Transcribe the records word for word, beginning with the first line and ending with the line that contains "Given: Click the Barcode input field"; include nothing else.

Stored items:
------------------------------------------------

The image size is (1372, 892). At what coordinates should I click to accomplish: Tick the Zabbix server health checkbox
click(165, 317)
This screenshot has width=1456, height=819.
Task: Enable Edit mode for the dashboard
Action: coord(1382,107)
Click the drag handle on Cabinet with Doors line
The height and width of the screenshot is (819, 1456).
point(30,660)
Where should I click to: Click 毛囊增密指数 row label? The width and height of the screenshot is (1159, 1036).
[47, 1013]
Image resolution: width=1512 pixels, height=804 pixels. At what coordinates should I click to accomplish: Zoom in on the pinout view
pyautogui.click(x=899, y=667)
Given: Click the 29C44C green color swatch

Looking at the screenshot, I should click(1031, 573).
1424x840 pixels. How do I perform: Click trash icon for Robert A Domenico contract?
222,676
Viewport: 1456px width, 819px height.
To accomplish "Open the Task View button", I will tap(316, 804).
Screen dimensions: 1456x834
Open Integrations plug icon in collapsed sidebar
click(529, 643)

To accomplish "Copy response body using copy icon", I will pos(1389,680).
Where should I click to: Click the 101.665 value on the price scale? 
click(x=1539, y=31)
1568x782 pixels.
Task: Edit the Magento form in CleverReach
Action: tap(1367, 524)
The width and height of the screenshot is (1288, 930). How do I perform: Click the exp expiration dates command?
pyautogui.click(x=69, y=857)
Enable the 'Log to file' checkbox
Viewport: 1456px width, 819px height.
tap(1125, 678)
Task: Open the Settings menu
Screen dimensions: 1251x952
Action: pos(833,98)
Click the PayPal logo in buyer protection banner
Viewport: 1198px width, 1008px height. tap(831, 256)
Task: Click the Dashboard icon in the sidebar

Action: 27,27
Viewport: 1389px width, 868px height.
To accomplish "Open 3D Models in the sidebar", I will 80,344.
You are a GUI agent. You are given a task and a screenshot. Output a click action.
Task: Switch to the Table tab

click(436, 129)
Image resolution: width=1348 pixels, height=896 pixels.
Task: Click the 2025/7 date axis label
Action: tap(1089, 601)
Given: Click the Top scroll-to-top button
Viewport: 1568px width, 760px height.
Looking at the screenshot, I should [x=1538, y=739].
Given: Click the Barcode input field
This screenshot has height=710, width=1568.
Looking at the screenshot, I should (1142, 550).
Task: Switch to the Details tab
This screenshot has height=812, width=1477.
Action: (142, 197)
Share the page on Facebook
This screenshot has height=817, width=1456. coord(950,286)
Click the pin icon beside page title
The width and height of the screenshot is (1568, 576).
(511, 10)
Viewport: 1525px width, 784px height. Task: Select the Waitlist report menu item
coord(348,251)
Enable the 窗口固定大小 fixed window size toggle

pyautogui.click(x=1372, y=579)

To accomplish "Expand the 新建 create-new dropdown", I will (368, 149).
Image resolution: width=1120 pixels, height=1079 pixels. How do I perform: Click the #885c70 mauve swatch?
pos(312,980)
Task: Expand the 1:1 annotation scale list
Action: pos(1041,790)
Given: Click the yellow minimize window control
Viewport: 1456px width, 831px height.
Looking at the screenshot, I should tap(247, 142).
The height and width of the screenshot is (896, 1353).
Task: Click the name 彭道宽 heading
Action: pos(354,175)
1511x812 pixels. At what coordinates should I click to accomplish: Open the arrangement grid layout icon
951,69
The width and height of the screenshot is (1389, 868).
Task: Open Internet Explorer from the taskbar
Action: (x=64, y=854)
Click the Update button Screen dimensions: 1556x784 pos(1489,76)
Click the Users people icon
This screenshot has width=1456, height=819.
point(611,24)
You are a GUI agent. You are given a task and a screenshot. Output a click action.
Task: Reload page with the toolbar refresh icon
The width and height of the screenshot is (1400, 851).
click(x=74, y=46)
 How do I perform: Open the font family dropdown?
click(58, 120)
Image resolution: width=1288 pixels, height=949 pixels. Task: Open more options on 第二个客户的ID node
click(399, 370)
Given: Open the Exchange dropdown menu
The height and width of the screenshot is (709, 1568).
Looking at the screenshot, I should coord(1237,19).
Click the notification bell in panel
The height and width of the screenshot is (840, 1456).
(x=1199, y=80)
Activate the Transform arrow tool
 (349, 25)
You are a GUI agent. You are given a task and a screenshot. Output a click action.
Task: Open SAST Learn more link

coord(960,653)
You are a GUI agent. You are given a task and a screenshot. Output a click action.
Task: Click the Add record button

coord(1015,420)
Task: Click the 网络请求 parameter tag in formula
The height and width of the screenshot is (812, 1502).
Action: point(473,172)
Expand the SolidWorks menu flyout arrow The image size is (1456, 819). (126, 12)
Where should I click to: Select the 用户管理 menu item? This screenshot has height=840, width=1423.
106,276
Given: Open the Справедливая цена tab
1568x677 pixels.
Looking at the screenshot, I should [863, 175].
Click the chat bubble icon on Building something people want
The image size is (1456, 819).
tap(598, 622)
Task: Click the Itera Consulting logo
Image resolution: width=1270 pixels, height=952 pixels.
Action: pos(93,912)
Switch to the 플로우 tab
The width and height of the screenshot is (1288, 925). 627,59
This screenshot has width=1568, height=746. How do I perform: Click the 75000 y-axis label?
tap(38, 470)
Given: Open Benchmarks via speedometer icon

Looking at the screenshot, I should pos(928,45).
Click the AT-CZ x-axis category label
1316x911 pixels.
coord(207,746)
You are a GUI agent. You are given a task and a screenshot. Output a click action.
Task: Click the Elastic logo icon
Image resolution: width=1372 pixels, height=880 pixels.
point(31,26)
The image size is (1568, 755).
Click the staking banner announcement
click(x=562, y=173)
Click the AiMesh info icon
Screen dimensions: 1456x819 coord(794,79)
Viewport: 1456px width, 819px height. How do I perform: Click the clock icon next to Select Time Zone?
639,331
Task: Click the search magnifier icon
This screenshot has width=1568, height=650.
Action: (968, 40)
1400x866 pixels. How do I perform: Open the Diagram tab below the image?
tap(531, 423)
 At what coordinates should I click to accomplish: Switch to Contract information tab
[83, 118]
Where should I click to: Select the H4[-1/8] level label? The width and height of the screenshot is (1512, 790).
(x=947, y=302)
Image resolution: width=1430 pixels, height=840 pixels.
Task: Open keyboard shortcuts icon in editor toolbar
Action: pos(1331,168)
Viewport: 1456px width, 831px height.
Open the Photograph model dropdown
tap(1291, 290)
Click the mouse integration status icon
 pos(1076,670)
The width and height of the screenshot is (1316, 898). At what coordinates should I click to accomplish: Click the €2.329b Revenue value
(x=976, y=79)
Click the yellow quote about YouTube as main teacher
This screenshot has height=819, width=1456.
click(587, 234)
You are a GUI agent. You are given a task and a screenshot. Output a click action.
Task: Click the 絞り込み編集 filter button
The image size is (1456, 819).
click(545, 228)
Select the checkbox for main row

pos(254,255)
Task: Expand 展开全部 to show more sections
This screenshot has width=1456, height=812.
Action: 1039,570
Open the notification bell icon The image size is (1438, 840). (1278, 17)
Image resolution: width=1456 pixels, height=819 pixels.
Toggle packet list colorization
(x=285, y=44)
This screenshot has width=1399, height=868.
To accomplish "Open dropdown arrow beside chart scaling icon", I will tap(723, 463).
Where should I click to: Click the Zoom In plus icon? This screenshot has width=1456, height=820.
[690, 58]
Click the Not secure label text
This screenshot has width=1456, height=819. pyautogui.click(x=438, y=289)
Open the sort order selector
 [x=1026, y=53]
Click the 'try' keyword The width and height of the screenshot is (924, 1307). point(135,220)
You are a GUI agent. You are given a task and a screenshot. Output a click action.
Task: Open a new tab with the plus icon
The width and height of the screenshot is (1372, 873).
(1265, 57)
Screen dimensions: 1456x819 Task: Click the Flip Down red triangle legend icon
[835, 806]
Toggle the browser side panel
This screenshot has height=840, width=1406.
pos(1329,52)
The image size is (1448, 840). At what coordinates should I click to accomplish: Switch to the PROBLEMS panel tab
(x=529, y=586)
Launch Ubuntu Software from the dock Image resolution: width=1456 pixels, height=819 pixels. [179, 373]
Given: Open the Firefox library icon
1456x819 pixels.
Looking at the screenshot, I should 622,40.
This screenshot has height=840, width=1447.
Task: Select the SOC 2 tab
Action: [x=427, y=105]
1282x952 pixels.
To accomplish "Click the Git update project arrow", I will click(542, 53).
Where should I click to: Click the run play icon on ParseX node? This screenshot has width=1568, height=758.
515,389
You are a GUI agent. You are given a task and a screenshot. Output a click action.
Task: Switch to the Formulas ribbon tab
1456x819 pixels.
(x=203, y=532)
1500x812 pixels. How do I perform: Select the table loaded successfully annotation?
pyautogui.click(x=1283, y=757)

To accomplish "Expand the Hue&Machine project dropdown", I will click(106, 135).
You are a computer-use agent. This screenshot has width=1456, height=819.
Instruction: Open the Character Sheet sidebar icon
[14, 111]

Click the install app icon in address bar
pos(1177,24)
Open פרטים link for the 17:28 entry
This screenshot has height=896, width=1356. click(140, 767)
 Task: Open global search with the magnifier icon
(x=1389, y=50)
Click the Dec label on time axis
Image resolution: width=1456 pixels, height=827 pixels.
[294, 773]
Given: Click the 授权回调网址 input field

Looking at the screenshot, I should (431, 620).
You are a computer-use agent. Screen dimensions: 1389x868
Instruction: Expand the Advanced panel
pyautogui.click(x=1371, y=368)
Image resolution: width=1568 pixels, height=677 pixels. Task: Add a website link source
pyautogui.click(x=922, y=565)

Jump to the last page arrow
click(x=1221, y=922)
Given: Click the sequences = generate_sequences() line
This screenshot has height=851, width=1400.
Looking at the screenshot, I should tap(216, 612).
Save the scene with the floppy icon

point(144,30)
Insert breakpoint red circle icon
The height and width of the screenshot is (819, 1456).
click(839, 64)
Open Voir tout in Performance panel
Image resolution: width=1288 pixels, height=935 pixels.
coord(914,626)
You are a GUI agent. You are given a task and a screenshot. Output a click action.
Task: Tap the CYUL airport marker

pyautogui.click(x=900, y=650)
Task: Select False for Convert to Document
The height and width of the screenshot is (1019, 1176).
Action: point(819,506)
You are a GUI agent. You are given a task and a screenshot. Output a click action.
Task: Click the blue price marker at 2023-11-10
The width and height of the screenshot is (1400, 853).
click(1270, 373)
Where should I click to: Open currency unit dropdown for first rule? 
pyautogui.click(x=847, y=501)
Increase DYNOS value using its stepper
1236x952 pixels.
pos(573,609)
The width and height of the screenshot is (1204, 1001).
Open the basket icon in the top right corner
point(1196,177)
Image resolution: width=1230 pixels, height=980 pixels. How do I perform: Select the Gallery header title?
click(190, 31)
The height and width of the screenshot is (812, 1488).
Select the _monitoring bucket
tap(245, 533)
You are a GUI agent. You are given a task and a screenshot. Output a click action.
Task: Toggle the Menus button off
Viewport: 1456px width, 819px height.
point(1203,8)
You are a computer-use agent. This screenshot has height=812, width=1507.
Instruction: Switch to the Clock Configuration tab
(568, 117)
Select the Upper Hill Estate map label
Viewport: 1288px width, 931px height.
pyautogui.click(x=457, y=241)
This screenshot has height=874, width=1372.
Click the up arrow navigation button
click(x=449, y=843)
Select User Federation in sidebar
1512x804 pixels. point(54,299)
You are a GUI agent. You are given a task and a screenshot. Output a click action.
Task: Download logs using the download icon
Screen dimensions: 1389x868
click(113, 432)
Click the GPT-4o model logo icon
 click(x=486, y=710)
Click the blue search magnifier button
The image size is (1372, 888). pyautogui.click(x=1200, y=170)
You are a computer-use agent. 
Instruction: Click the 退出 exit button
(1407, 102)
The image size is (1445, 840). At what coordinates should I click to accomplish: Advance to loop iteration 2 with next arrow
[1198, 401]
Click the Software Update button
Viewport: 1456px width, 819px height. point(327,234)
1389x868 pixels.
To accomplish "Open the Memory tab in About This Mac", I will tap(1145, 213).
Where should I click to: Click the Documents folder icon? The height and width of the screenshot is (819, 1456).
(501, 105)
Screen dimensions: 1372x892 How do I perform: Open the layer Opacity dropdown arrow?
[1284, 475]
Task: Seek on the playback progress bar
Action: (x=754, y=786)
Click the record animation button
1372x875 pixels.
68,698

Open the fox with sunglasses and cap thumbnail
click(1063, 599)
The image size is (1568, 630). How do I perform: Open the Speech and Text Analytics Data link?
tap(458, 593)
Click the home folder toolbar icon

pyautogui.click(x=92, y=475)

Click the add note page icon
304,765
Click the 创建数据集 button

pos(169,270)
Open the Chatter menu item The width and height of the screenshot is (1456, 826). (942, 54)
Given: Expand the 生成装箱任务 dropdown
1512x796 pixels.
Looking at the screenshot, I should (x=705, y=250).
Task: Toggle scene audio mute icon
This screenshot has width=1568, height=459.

------------------------------------------------

#### Answer to this problem
The image size is (1372, 892). At what coordinates should I click to accomplish: Tick the Zabbix server health checkbox
click(165, 317)
This screenshot has width=1456, height=819.
Task: Enable Edit mode for the dashboard
Action: coord(1382,107)
Click the drag handle on Cabinet with Doors line
The height and width of the screenshot is (819, 1456).
point(30,660)
Where should I click to: Click 毛囊增密指数 row label? The width and height of the screenshot is (1159, 1036).
[47, 1013]
Image resolution: width=1512 pixels, height=804 pixels. At what coordinates should I click to accomplish: Zoom in on the pinout view
pyautogui.click(x=899, y=667)
Given: Click the 29C44C green color swatch

Looking at the screenshot, I should click(1031, 573).
1424x840 pixels. How do I perform: Click trash icon for Robert A Domenico contract?
222,676
Viewport: 1456px width, 819px height.
To accomplish "Open the Task View button", I will tap(316, 804).
Screen dimensions: 1456x834
Open Integrations plug icon in collapsed sidebar
click(529, 643)

To accomplish "Copy response body using copy icon", I will pos(1389,680).
Where should I click to: Click the 101.665 value on the price scale? 
click(x=1539, y=31)
1568x782 pixels.
Task: Edit the Magento form in CleverReach
Action: tap(1367, 524)
The width and height of the screenshot is (1288, 930). How do I perform: Click the exp expiration dates command?
pyautogui.click(x=69, y=857)
Enable the 'Log to file' checkbox
Viewport: 1456px width, 819px height.
tap(1125, 678)
Task: Open the Settings menu
Screen dimensions: 1251x952
Action: pos(833,98)
Click the PayPal logo in buyer protection banner
Viewport: 1198px width, 1008px height. tap(831, 256)
Task: Click the Dashboard icon in the sidebar

Action: 27,27
Viewport: 1389px width, 868px height.
To accomplish "Open 3D Models in the sidebar", I will 80,344.
You are a GUI agent. You are given a task and a screenshot. Output a click action.
Task: Switch to the Table tab

click(436, 129)
Image resolution: width=1348 pixels, height=896 pixels.
Task: Click the 2025/7 date axis label
Action: tap(1089, 601)
Given: Click the Top scroll-to-top button
Viewport: 1568px width, 760px height.
Looking at the screenshot, I should [x=1538, y=739].
Given: Click the Barcode input field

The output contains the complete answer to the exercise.